I stood up and kept my hands at my side. She must have known that injecting Papa into it would give me strength, and she was right. Not much, but enough.
“Very well,” I said with a great deal more bravado than I felt. My hands were icy fists, my heart as skittish as a rabbit. I wondered if the High Priestess would still recruit me if she knew the depth of my fear. “How shall I inform you once I’ve accepted the binding?”
She opened her mouth to say something but decided against it.
“If you need any help, let Scarlett know.”
It didn’t slip my notice that she hadn’t answered my question, but I pushed that aside in my surprise. My eyebrows shot up. “Miss Scarlett?”
“Yes. She’s been my eye. Scarlett has worked for me for many years. Most of my information comes from her.”
The woman I thought was a lonely spinster obsessed with rules had actually been a secret spy for the High Priestess. Her actions the night of the Esbat, when I tripped outside Miss Mabel’s door, now made sense. Miss Scarlett had probably been listening to Miss Mabel’s conversation as well and had covered for me when I fell.
“Yes, Your Highness,” I said in a weak voice.

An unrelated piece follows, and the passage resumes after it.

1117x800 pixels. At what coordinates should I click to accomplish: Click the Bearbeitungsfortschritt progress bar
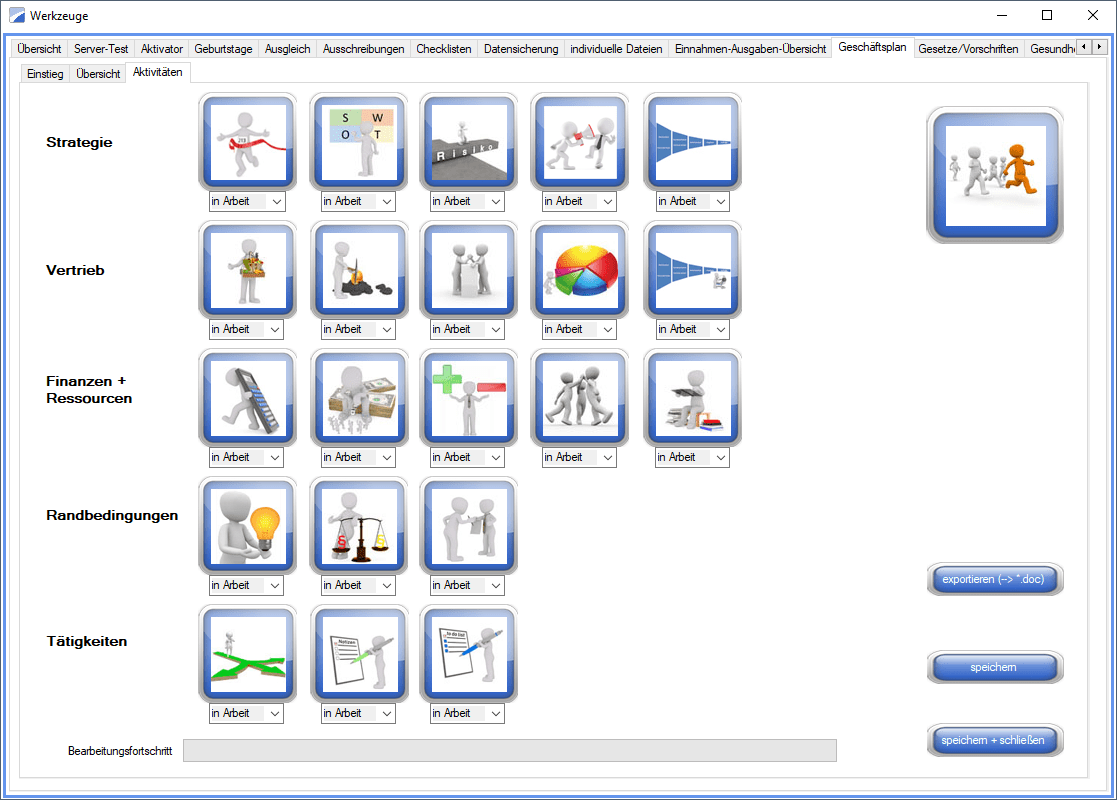pyautogui.click(x=509, y=750)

She paused, staring at me. Then she nodded her head in the direction of the fog gathering in the back corner of her office.

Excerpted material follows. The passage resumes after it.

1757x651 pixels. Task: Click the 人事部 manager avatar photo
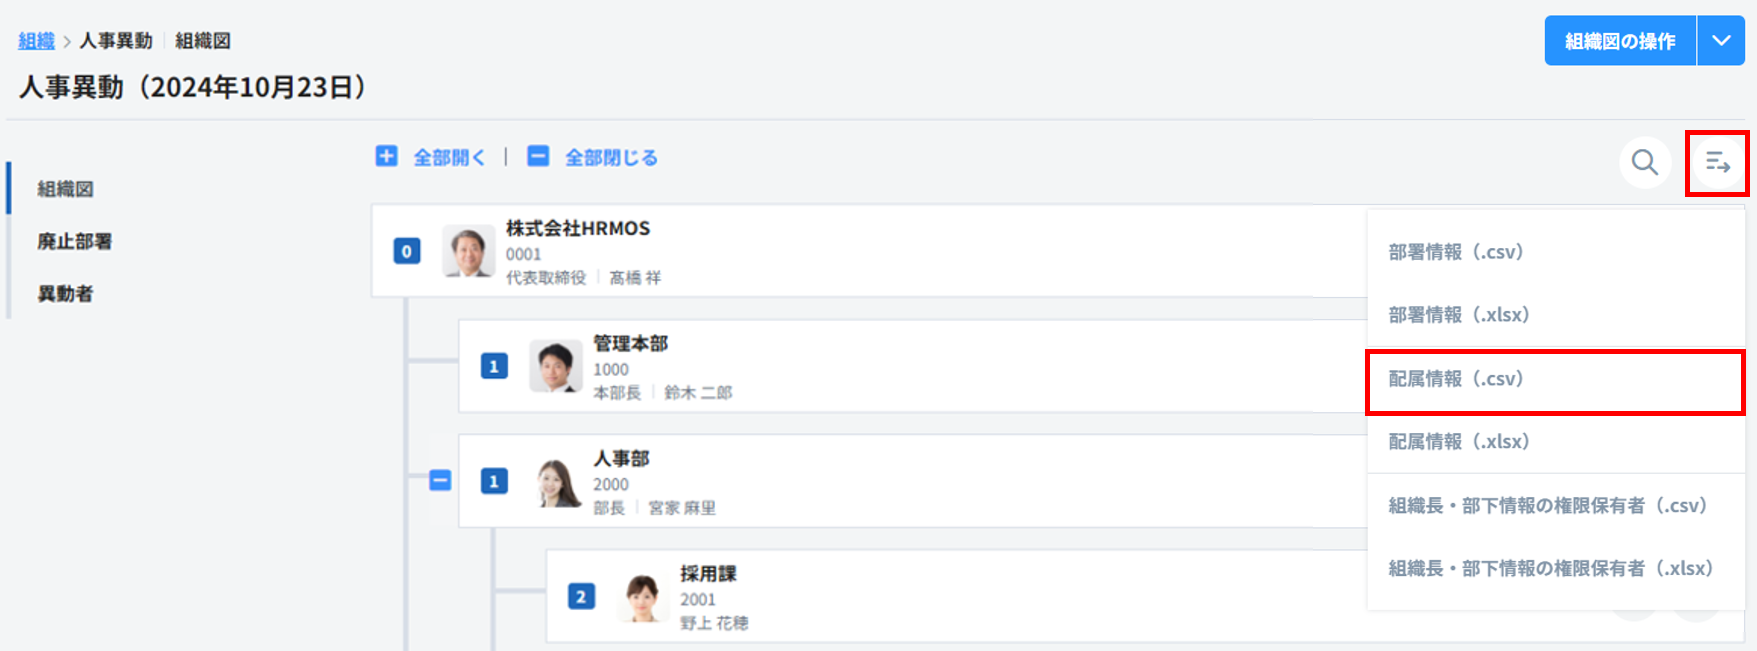(557, 482)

“Go, Bianca, and be well.”
Halfway across the room, I stopped and circled around.
“How did this happen?” I asked. “How did she get so strong?”

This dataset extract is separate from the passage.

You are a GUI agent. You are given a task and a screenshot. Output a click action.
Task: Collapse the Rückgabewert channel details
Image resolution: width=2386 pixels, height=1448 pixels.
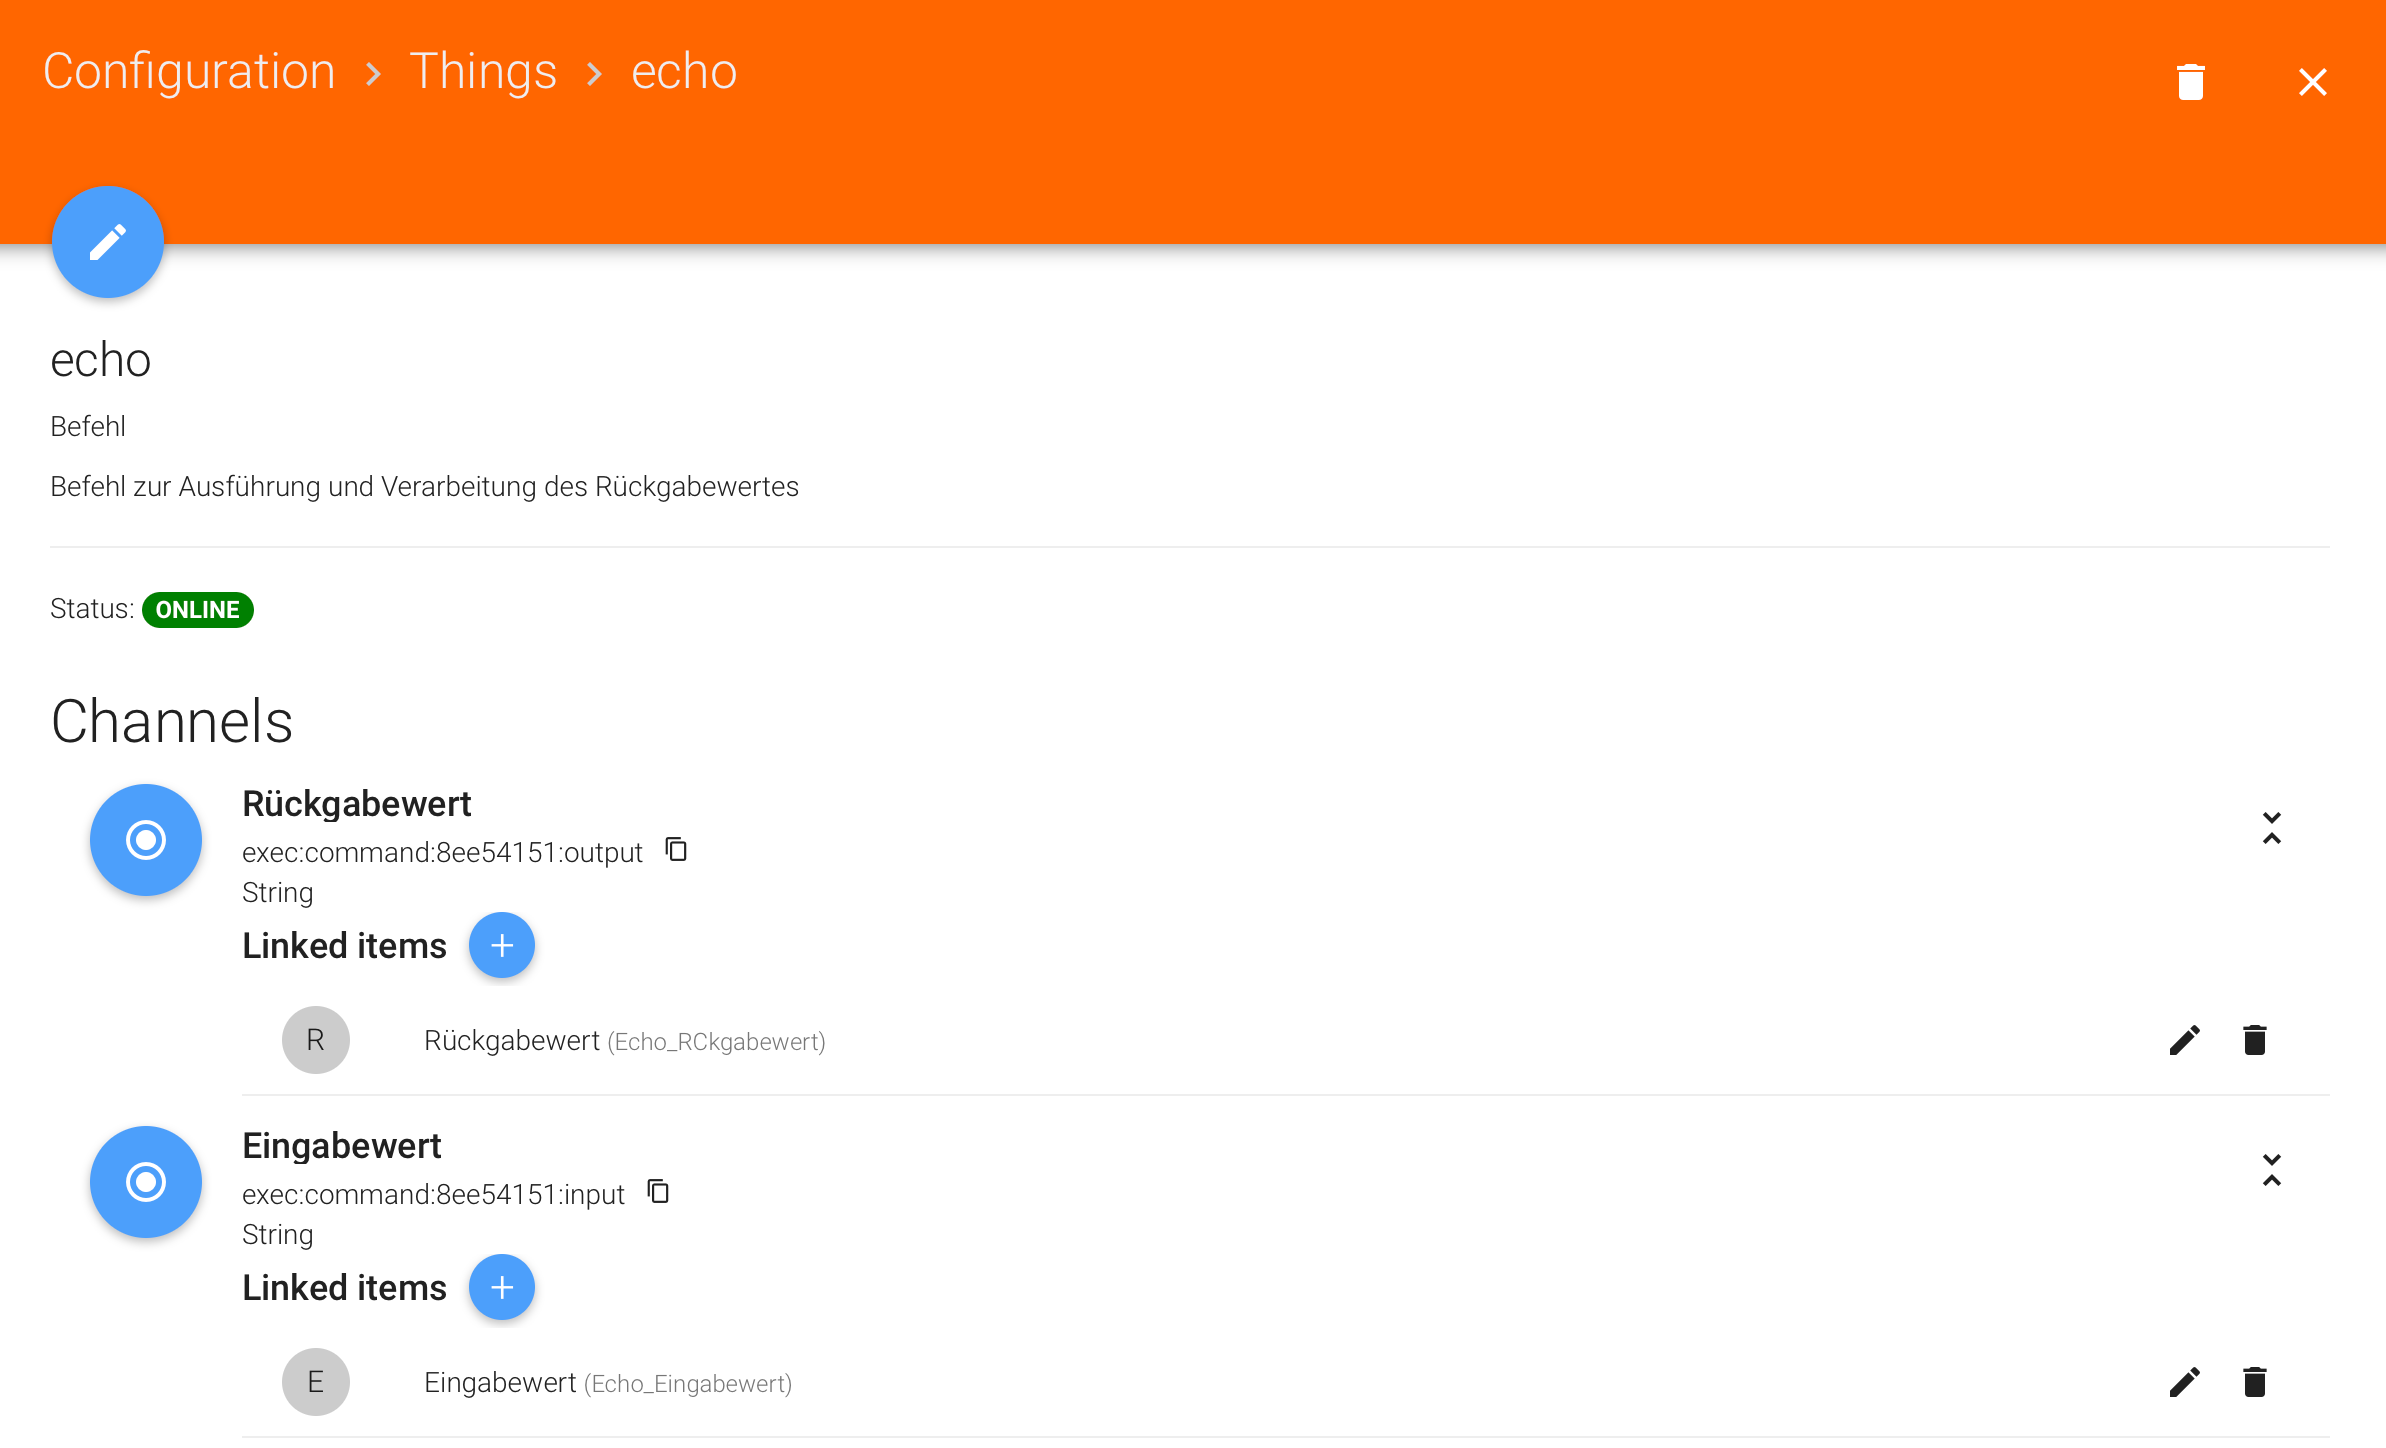click(2271, 829)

The High Priestess let out a deep sigh. Even in the gleaming light of the opulent office, she looked weary. It was the first time I had seen her display anything but regal haughtiness. She seemed human. Beneath the rough exterior, she probably wasn’t that bad.
“We all have the same chance to be powerful within us, Bianca. What it comes down to is the choices that we make along the way.”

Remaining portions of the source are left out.